Segundo Cristina Buarque de Hollanda, em seu livro recém lançado Teoria das Elites, a obra política de Robert Dahl (1915- ), autor de Poliarquia: Participação e Oposição, publicado em 1971, soma-se ao exercício de conciliação entre elites e democracia. Diferentemente de Schumpeter, no entanto, Dahl não se dedica à condenação da democracia clássica, entendida como regime de plena e contínua prestação de contas do governo aos cidadãos. Dada a natureza utópica desta, distante das reais possibilidades de configuração da política, no entendimento de Dahl, os homens devem enxergar a democracia possível como princípio moral regulador. Entre os padrões da política real e a ideal não há, assim, relação de antagonismo. As várias formas de organização da política deverão ser avaliadas conforme a maior ou a menor proximidade com relação ao “sistema hipotético” da democracia.

Dahl define duas dimensões fixas para avaliar os níveis de democratização da política: a competição pública e o acesso ao voto e aos cargos públicos. A expressão limite e combinada desses dois vetores constitui o ambiente político da poliarquia, o maior nível de democratização que os homens podem alcançar. Trata-se de ideal possível, visto que não existem obstáculos insuperáveis à associação entre expansão da cidadania e liberalização da política.

Deformações do arranjo institucional ideal podem produzir dois regimes indesejados: as oligarquias competitivas, com plena competição pública, mas supressão do princípio inclusivo; e as hegemonias inclusivas, na hipótese contrária, de plena participação política, mas obstáculo à competição pública. Além de identificar as cenas políticas que se afastam do eixo poliárquico, Dahl cogita a respeito de seu adensamento pelo Estado de bem-estar social.

Portanto, ele não adere à tendência elitista de afirmar a indiferença entre os regimes políticos, fadados, afinal, ao governo de minorias. Propõe a distinção substantiva entre poliarquias e não poliarquias. Com a ameaça fascista, todos os autores liberais ou socialistas reconhecem a superioridade do regime de garantias das liberdades.

A convergência entre competição pública e participação ampliada produz movimento político virtuoso, com vantagens reais para os homens. Em linhas gerais, competição e participação tem efeito de retroalimentação que tende a produzir ambiente político plural, com representação crescente de preferencias e interesses, renovação de lideranças políticas, incremento da politização do eleitorado e ajuste retórico e político das práticas parlamentares às expectativas dos eleitores.

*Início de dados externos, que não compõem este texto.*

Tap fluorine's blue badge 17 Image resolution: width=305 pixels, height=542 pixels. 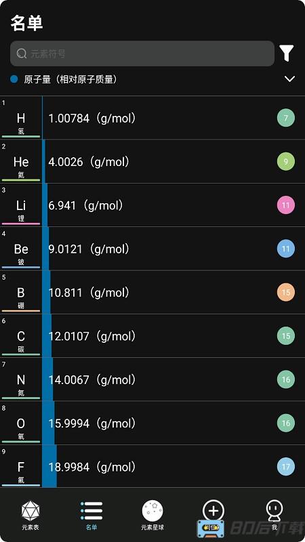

O corolário desse cenário plural, enfim, é a maior resposta dos políticos às preferencias dos eleitores e à garantia das liberdades políticas, conforme o modelo original da democracia. Poliarquias tendem a resguardar direitos civis e individuais e a rejeitar o uso injustificado da violência. Embora possam assumir formas diversas, quanto mais próximas do ideal democrático, mais distantes do terror despótico.

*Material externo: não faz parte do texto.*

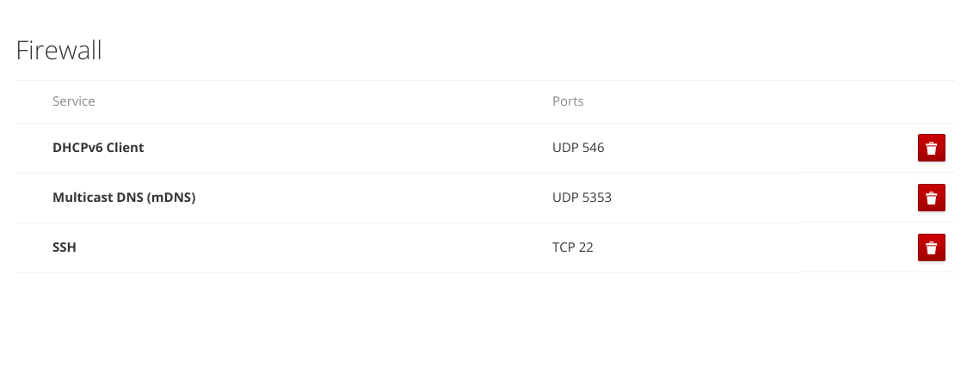Delete the TCP 22 rule using trash icon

De acordo com a leitura de Hollanda (2011), na sua forma contemporânea, a democracia acolheu boas doses do realismo elitista e firmou-se como objeto de consenso político. Dificilmente a política é pensada hoje sem as marcas formais da democracia. O entendimento usual a respeito desse regime de governo instituiu o possível no lugar do desejável. A democracia foi ressignificada como competição entre elites.